Advocating for Patients, Especially Women of Color, Through the Complexities of the Healthcare System

Emelle Holmes-Drammeh

APP Champion: Emelle Holmes-Drammeh, PA, Obstetrics and Gynecology, UW Health 20 S. Park Clinic.

Throughout Emelle’s 14 years in the medical field, she has always had a desire to take care of women.

Her love for medicine started when she was a young girl living in Gary, Indiana. “I was in fifth grade. I wanted to be a doctor. I would read encyclopedias from cover to cover and was fascinated with the human body and how it worked,” she says with a smile.

Emelle’s mother was a nurse and avid volunteer, which is where Emelle says her investigative medical curiosity started. Her path in medicine quickly switched when she learned how daunting and long her education and training would be to get her medical degree. “I wanted to be a mom and start my family as soon as possible. I learned about the physician assistant career and the rest is history, as I would be able to have the best of both worlds.”

After she completed her Bachelor of Science degree in Pre-Medicine and Chemistry at Mount Mary College in Milwaukee, Wisconsin, she earned her Master of Science degree in Physician Assistant Studies at Samuel Merritt University in Oakland, California. Emelle then worked for a few years in colorectal surgery at UW Health in Madison, prior to starting and completing the Mark B. Adams Postgraduate Surgical Residency for PAs at the Medical College of Wisconsin in Milwaukee. She says she loved working in the hospital setting and especially in the operating room.

“I enjoy advocating for all patients through the complexities of the healthcare system. I am a proud advocate for women and especially women of color.”

Emelle is involved in several community health initiatives, including humanitarian work in The Gambia, West Africa, where she does an annual back-to-school drive for different community primary schools in the country. She also works as a member of the Madison-Kanifing Sister City to help bring donated medical supplies and other resources to the country. Emelle is a physician assistant preceptor, leading obstetrics skills labs and she serves on two UW Health diversity, equity and inclusion (DEI) committees, one for PAs and the other for OB-GYN. She is also a parent member of the DEI committee at Prairie View Middle School in Sun Prairie. In 2018, Emelle and previous colleagues started a local not-for-profit called Beat the Blues Cruise that brings awareness to suicide prevention. Recently, she started her training to become a doula through the Harambee Village in Madison. 
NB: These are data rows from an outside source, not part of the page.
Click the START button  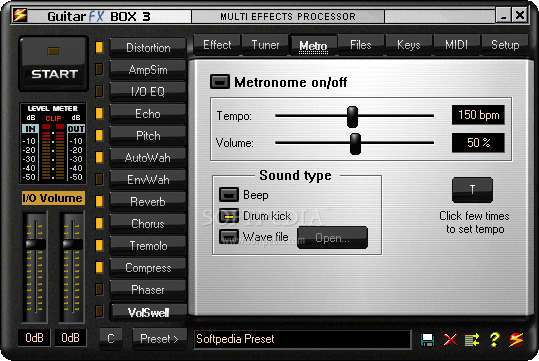pos(53,64)
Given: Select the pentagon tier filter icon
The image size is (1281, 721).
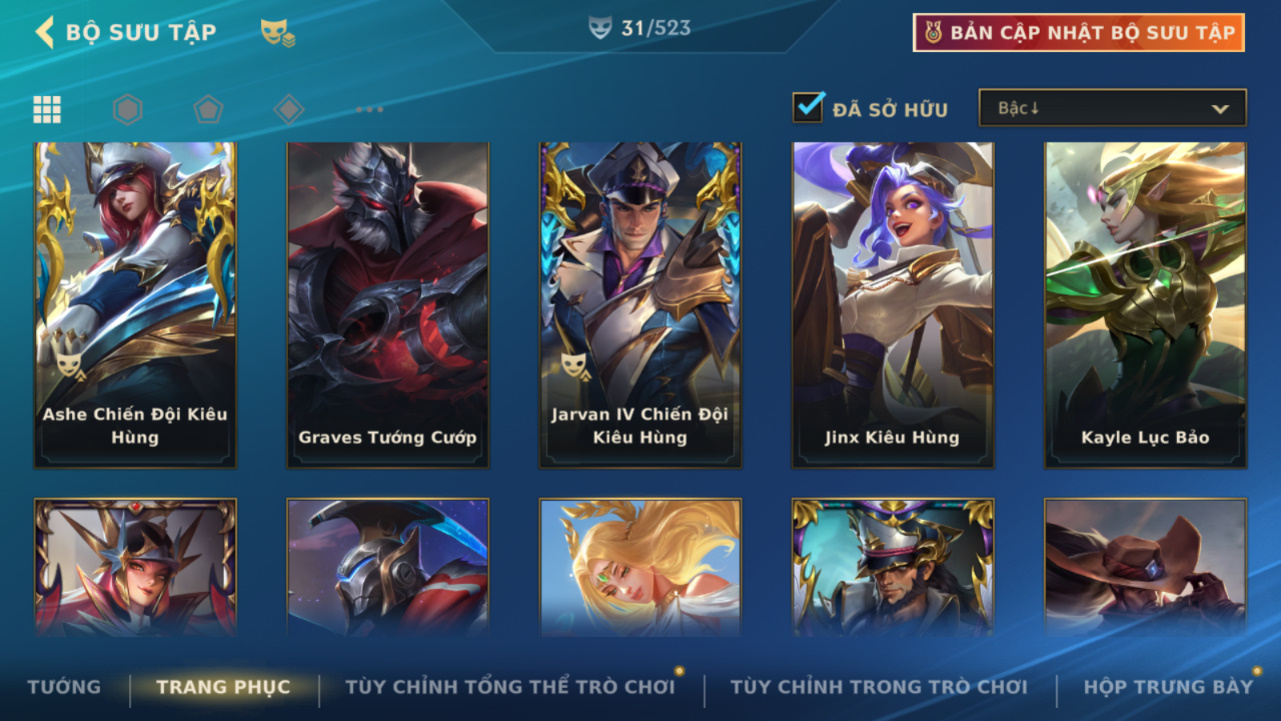Looking at the screenshot, I should click(208, 109).
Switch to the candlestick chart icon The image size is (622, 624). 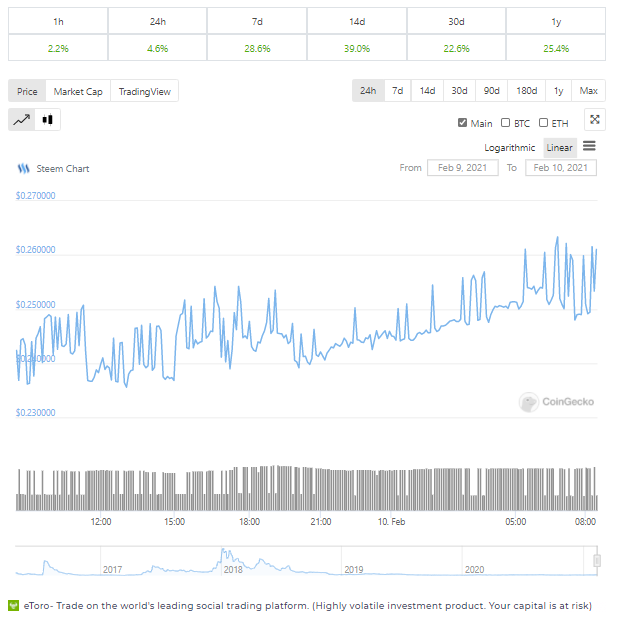point(48,120)
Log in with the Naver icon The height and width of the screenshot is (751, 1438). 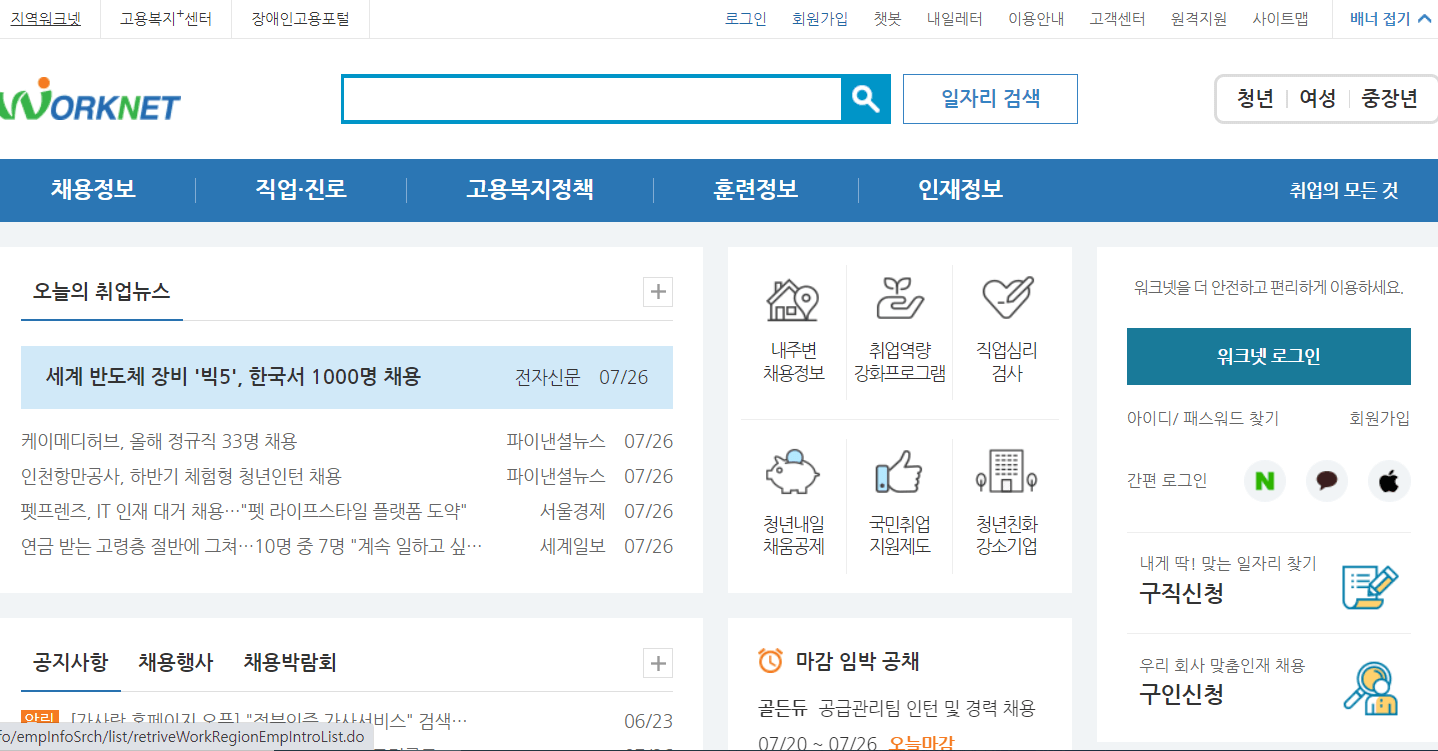coord(1264,481)
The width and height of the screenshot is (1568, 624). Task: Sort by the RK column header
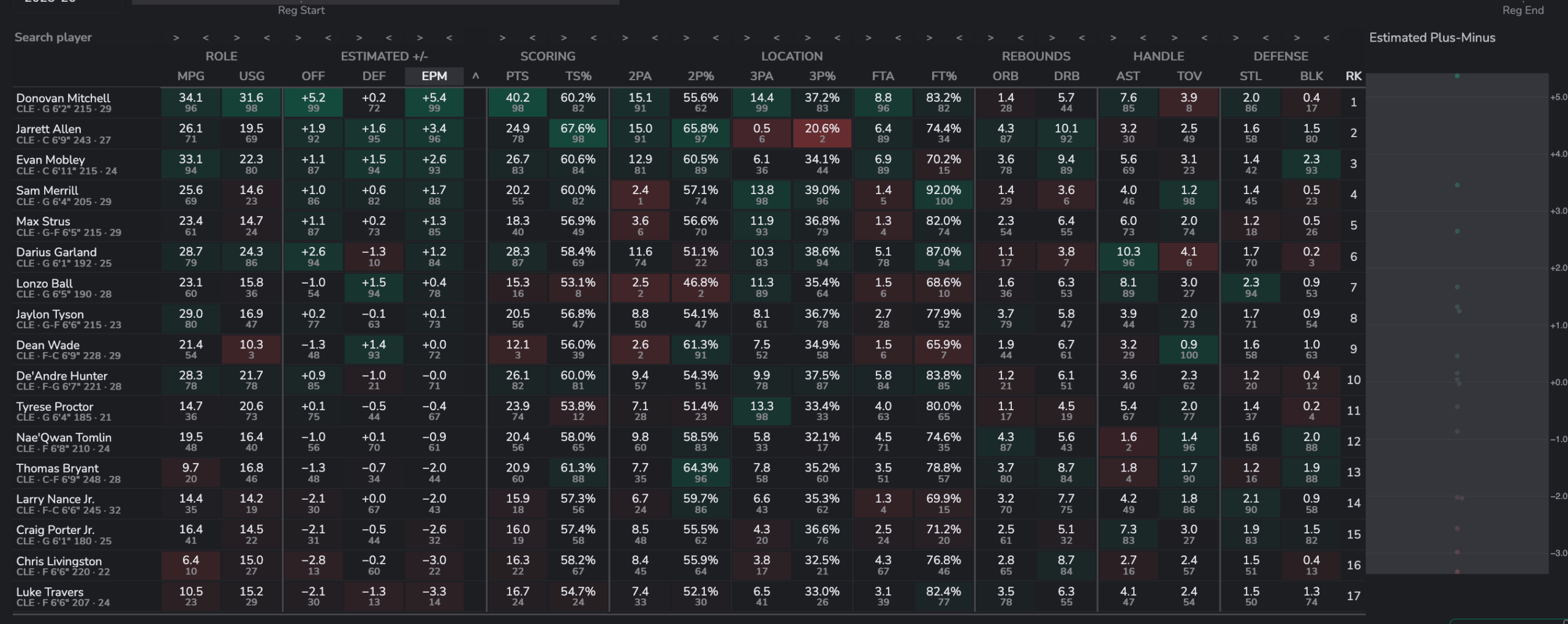[x=1353, y=77]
Last year, Emelle wrote a statement of support for H.R.6142 Black Maternal Health Momnibus Act of 2020, which was introduced in the House in March. This act would direct the Department of Health and Human Services to address maternal health outcomes among minority populations. And in 2016, she developed a pain protocol at the hospital where she previously worked, that decreased narcotic use in the postpartum population by 76 percent over three years. This protocol was presented and adopted systemwide. She was also just notified, pending senate confirmation, Gov. Evers has appointed her to the newly formed Physician Assistant Affiliated Credentialing Board.
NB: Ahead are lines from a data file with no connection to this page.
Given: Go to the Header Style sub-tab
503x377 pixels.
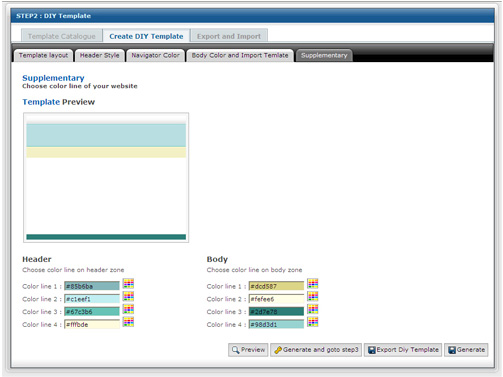Looking at the screenshot, I should [99, 55].
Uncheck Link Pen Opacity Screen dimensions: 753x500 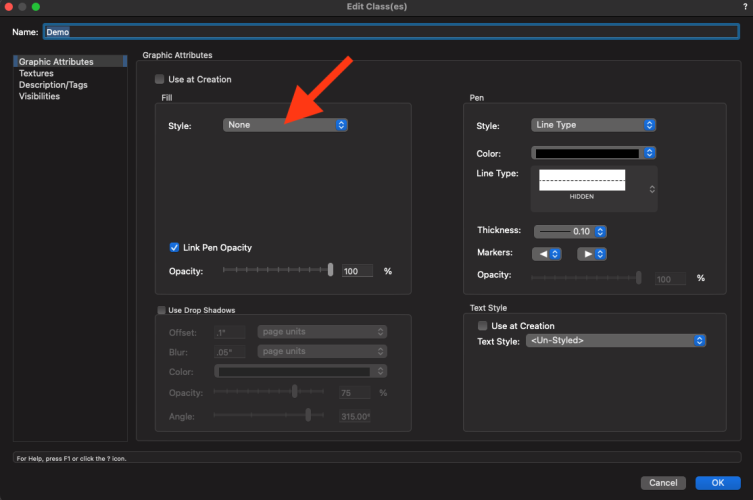pyautogui.click(x=175, y=247)
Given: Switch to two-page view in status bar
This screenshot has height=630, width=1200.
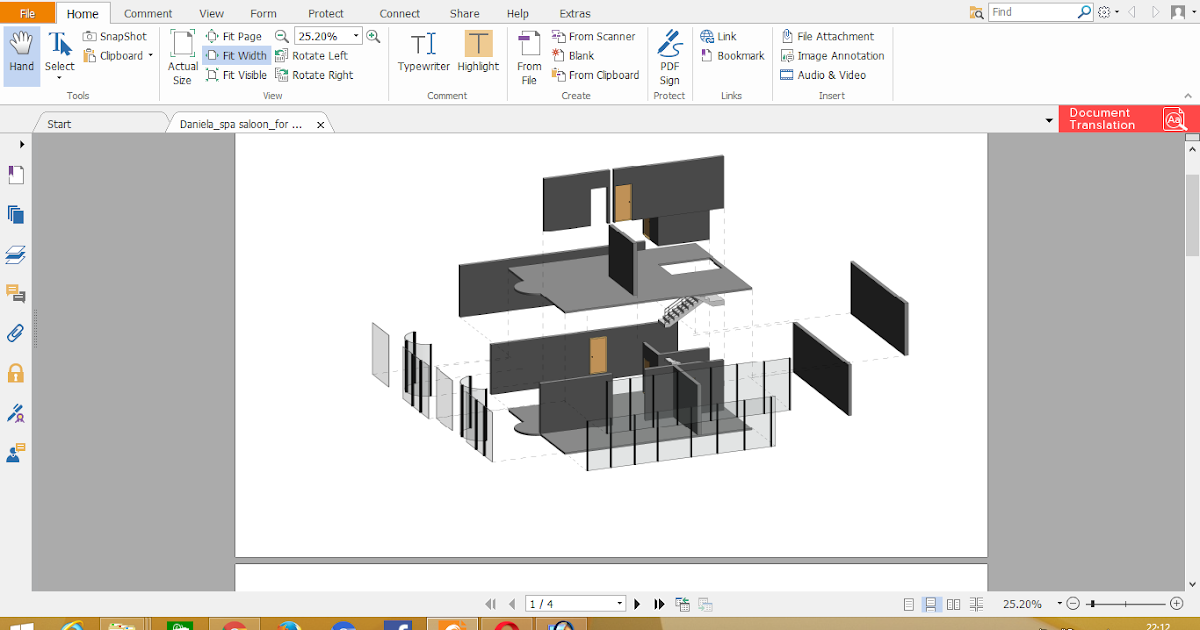Looking at the screenshot, I should click(953, 604).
Emelle is proud of the work UW Health is doing with DEI in dismantling healthcare disparities and racism. “We are doing important work but we need to do more. We all need to take a step back and really check ourselves for those biases that we do not even recognize we have. We have to check them at the door of every patient’s room and give them the same level of care that we would want our own family members to receive.”
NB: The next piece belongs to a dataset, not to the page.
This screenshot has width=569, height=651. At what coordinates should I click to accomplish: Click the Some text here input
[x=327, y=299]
“One memory that touches my heart is when I worked in the OB-GYN inpatient unit at a local hospital. There was a patient I was going to see after her second delivery. When I walked into the room, her husband started yelling, “She’s here! She’s here!” It startled me. I didn’t know what he was talking about. The patient came out of the bathroom and when she saw me, she began to cry. She went on to state that when she had her last pregnancy, it resulted in an emergency C-section. She said she remembered me holding her hand and calming her down as she was whisked away to the operating room where I helped deliver her baby. I don’t recall that time, because I aim to treat all of my patients that way. But it makes my heart happy because it reminds me that our actions have great impact on the people we come in contact with.”

Emelle says her patients have taught her that we all have a lot in common in terms of our anatomy and the disease processes we may experience. “Where we differ is in the communities we come from and the life experiences we have had. All these things make us who we are. I’ve learned that when I see a patient who presents with pelvic pain, and all work-up has been negative, I must look at her as more than another young woman with pelvic pain. There is so much more to them than their chief complaint. By tapping into who they are as people, understanding their experiences and treating them holistically, we can actually heal their spirits as well as their ailments.”

When asked to describe the team of professionals she works with at UW Health, she said she is surrounded by very kind providers, nursing staff, medical assistants and schedulers who all work together to make the ship run. “Not one of us can do the job alone. They are dedicated, consistent and caring.”

Emelle lives in Madison with her two daughters, Taylor (12) and Nyima (7), and her husband of 9 years, Lamin.